Generally, age-related testicular changes are associated with an increase of germ cell degeneration, decline of spermatogenesis and androgen decline resulting in a gradual decrease of sperm count. Unfortunately, an association of these findings to vascular atherosclerotic alterations has never been investigated systematically, although arterial lesions in testicular biopsies of azoospermic men have been described already 30 years ago.

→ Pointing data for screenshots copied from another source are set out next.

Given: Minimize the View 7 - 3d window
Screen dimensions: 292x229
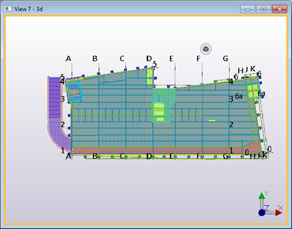Looking at the screenshot, I should (x=248, y=9).
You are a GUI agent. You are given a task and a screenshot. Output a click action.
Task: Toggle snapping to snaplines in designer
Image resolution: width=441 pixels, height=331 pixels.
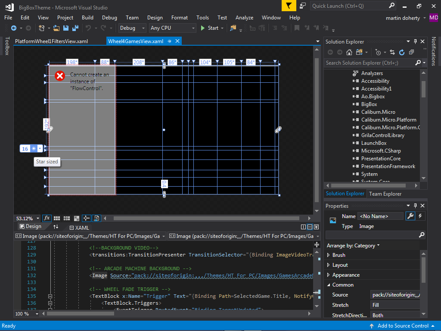coord(87,219)
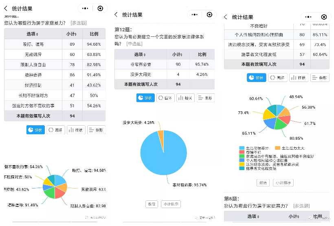
Task: Sort by 选项 column in left panel table
Action: (33, 34)
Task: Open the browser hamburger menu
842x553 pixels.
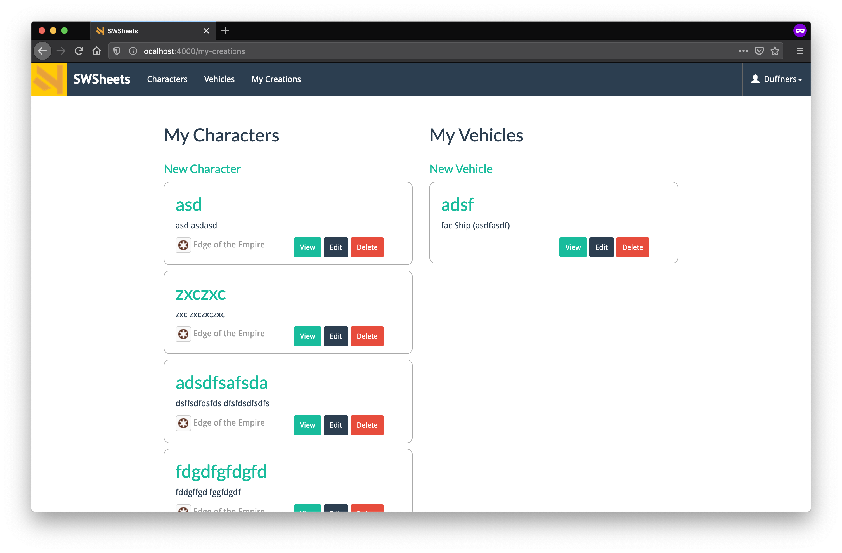Action: (800, 51)
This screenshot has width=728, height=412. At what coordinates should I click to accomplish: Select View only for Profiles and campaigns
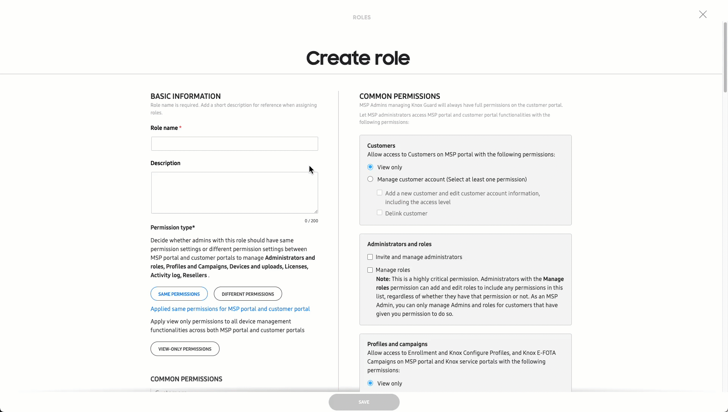pyautogui.click(x=370, y=383)
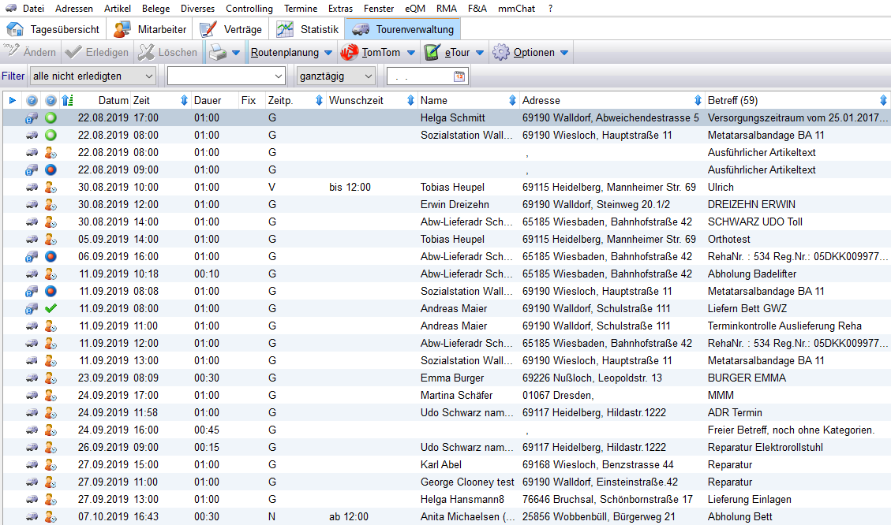Click the TomTom red hand icon
891x525 pixels.
click(349, 53)
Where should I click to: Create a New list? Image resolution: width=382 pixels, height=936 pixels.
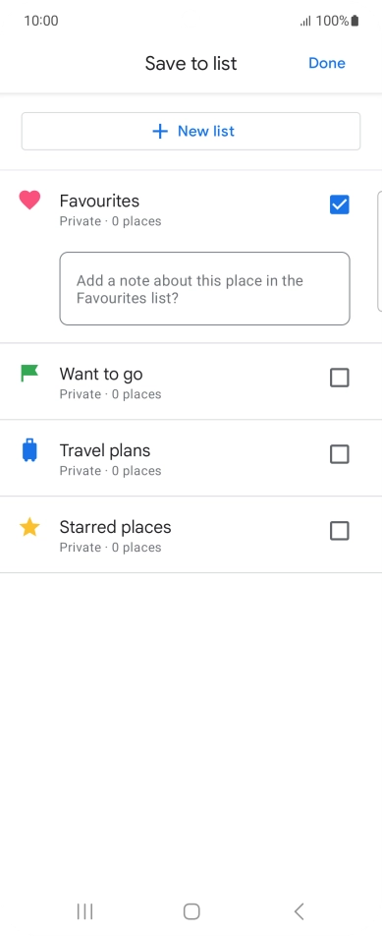click(191, 132)
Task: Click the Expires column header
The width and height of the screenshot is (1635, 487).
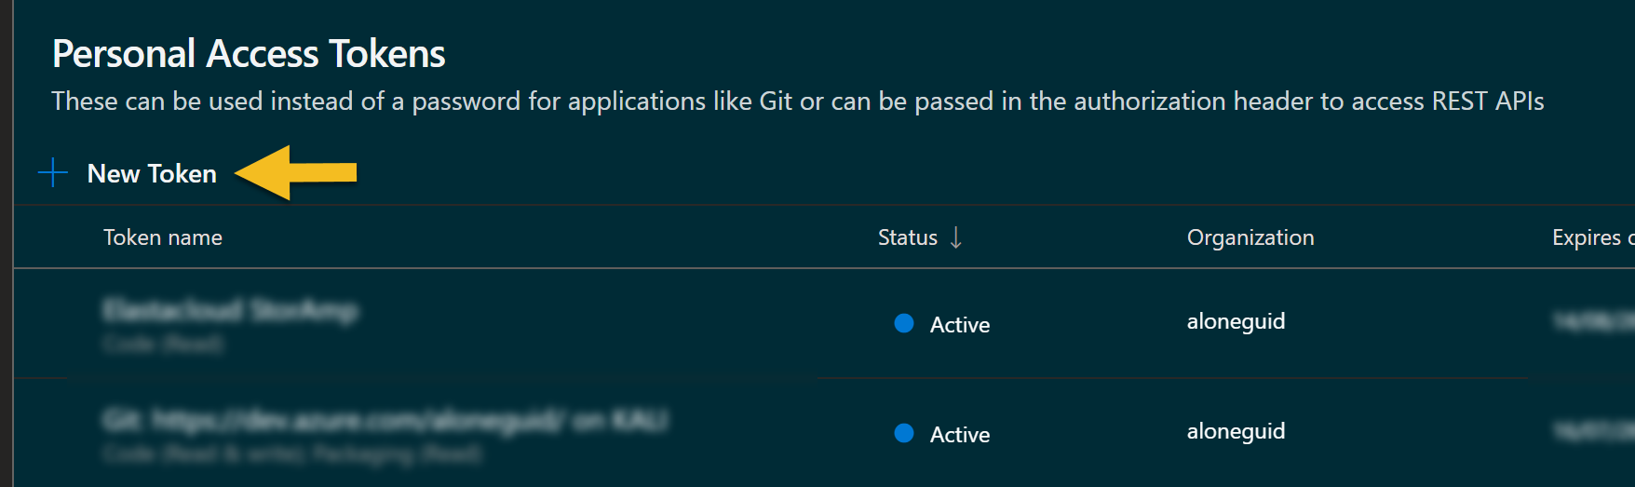Action: click(x=1593, y=237)
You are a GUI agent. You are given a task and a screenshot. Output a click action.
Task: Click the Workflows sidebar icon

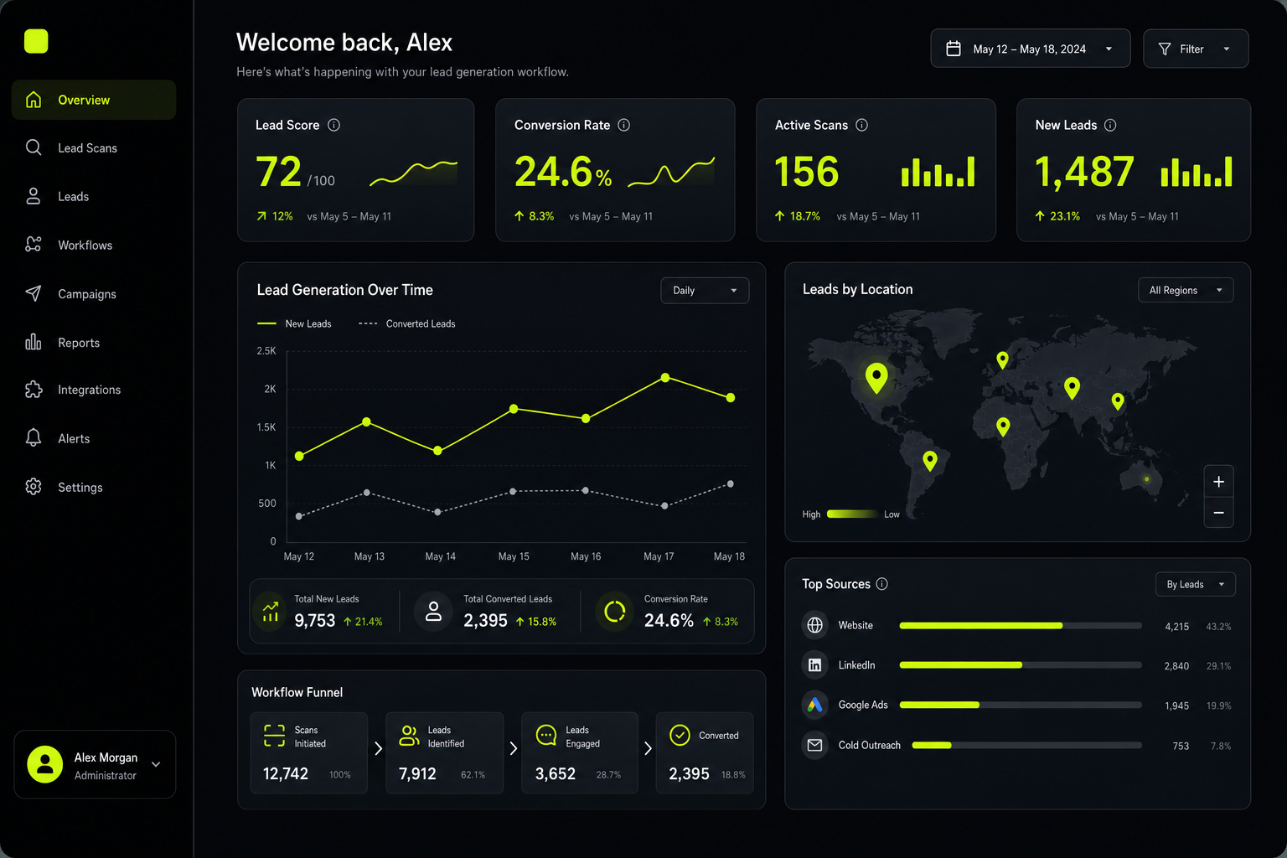[x=34, y=245]

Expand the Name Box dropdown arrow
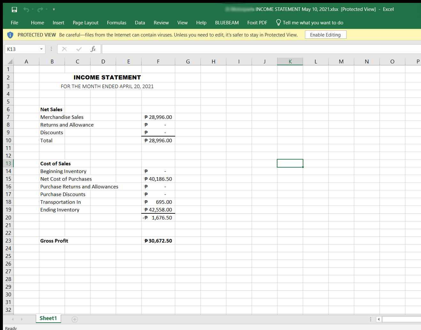tap(41, 49)
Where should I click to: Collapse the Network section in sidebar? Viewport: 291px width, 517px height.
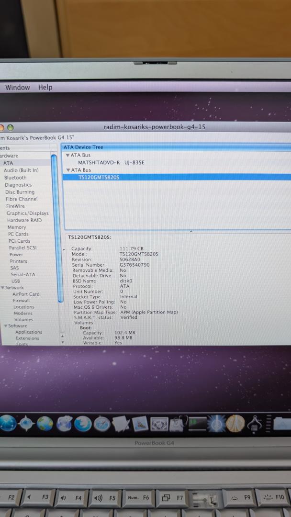coord(2,288)
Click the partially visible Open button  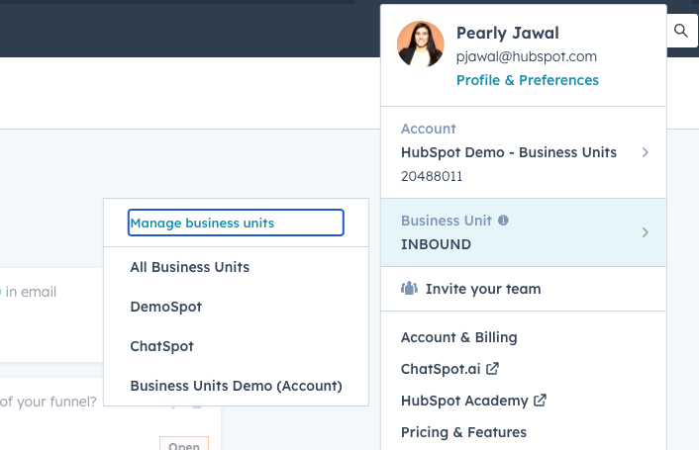coord(184,443)
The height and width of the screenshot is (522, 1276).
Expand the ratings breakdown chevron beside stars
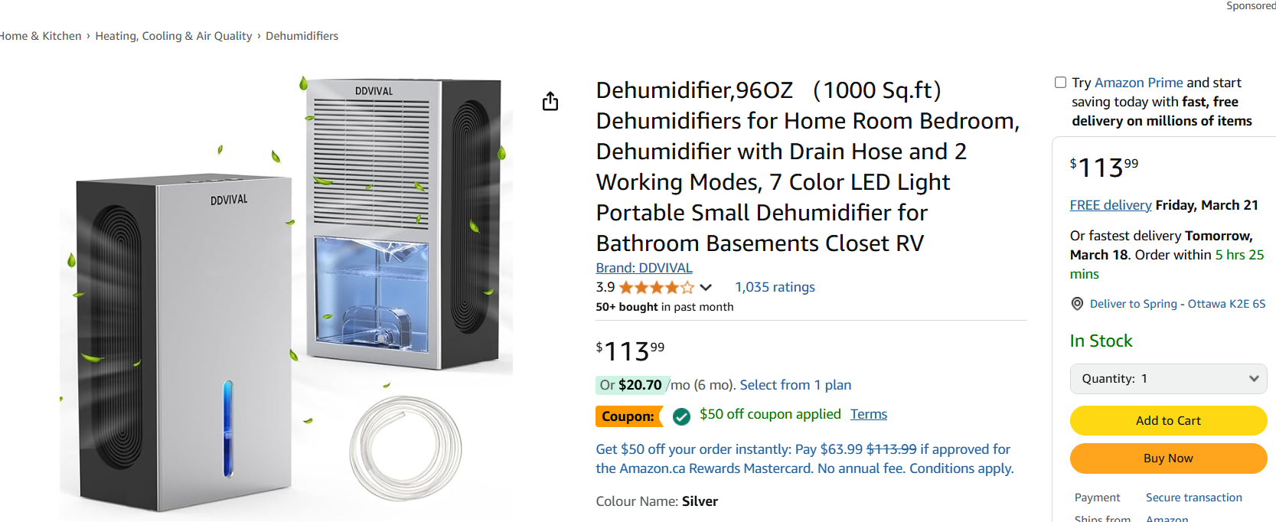click(x=706, y=287)
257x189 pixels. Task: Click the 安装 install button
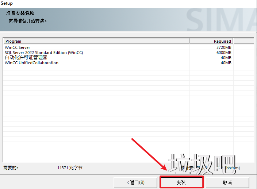(181, 182)
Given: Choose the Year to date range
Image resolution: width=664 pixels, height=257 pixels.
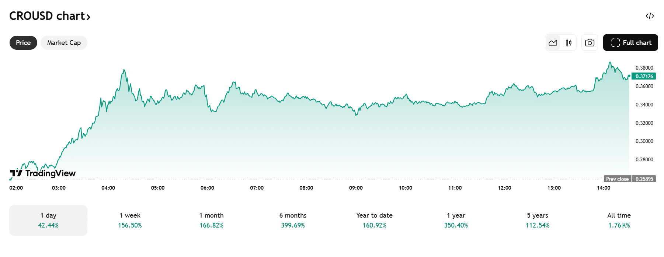Looking at the screenshot, I should pos(374,220).
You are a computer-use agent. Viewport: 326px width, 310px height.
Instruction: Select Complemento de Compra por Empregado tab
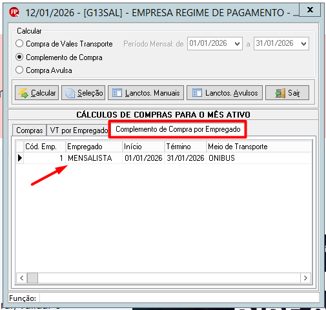pyautogui.click(x=178, y=129)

In developed countries the wish for fathership in ageing is increasing. Furthermore, there is an increasing prevalence of young men who suffer from lipid metabolic disorders which cause precocious atherosclerotic lesions in different organ systems affecting cardiac and renal terminal vessels. Unfortunately, there is a lack of knowledge concerning similar lesions in testicular microvasculature. The mutant ApoE-/-/LDL receptor-/- double knockout mouse model provides a considerable homology to human atherosclerosis with an additional reduction of the total testicular and total vascular volume, evidence of testicular mixed atrophy, decreased number of sperms in the cauda epididymidis and serum testosterone deficiency. We consider the ApoE-/-/LDL receptor-/- double knockout mouse model as an ideal tool to investigate unexplained infertility with its special relationship to germ cell defects in association of local vascular lesions. The experimental investigations are completed by prospective clinical investigations resulting in vasculature-related analyses of biopsy material from nonobstructive azoospermic men with and without atherosclerotic findings.